M. Georges Weld l’attendait dans son bureau.

L’aspect de celui-ci fut un autre sujet d’étonnement pour Boulard. Au lieu de ces salons luxueux qu’habitent les directeurs des grands établissements de crédit européens, une pièce très-simple, spacieuse, aux murs nus, presque glaciale.

Deux bureaux, celui de M. Weld et celui du fondé de pouvoirs, M. Jarvis ; trois ou quatre chaises en plus des deux fauteuils de ces messieurs, au fond de la pièce une porte de grandeur moyenne, celle d’un coffre fort évidemment ou pour préciser d’une « chambre forte », car le plus souvent — et c’était ici le cas — les coffres sont remplacés par des chambres blindées, merveilles de construction mécanique, où toutes les précautions les plus minutieuses sont prises pour mettre les valeurs en caisse à l’abri de toute éventualité.

Pas de rideaux aux fenêtres, grillées. Seuil luxe, ensuite le pratique avait-il ci-bas sur l’ornementation, une double porte, laissant entre chaque battant un espace suffisant pour que le son des voix ne put être entendu dans la pièce précédente.

M. Georges Weld, le directeur actuel de la maison sociale fondée trente-cinq ans auparavant par son père, mort depuis trois ans déjà, reçut admirablement Marius.

Il avait été prévenu de l’arrivée de ce dernier par une lettre reçue l’avant-veille, et envoyée directement de France.

Dans cette lettre, le ministre, ami personnel du banquier — ils s’étaient connus à Paris, sur les bancs de l’école de Droit — accréditait auprès de lui Marius Boulard et lui envoyait un chèque de dix mille francs pour le cas où Marius aurait besoin d’argent.

— Alors, monsieur, vous avez été volé sur le bateau ?
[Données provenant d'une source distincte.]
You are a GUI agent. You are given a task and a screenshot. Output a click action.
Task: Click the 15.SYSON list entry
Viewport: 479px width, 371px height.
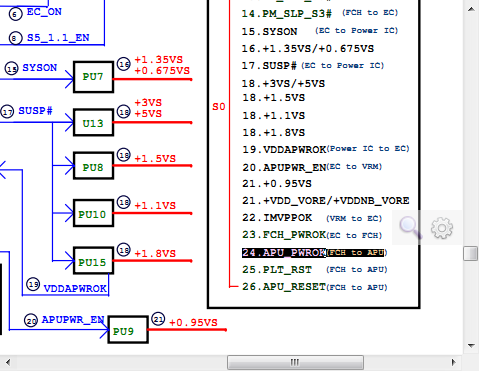pos(320,31)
— Volé est beaucoup dire, puisque mon filou n’a pu me prendre que ma lettre de crédit sur votre banque et que le mal est réparé. Voici encore une autre lettre de votre ami le ministre ; celle-ci m’a été laissée, et j’y tenais plus encore qu’à l’autre, puisqu’elle me présente à vous.

Marius tendit à Weld une enveloppe.

— En effet, cher monsieur, mon ami vous recommande encore de la façon la plus flatteuse, il m’avertit en outre que vous êtes chargé, vis-à-vis de moi, d’une mission secrète. Voulez-vous me dire de quoi il s’agit ?

— Puis-je parler en toute confiance ?

— Nous sommes seuls, mon fondé de pouvoirs, monsieur Jarvis, est absent, et tout a été calculé pour que ce qui se dit ici ne puisse être entendu du dehors.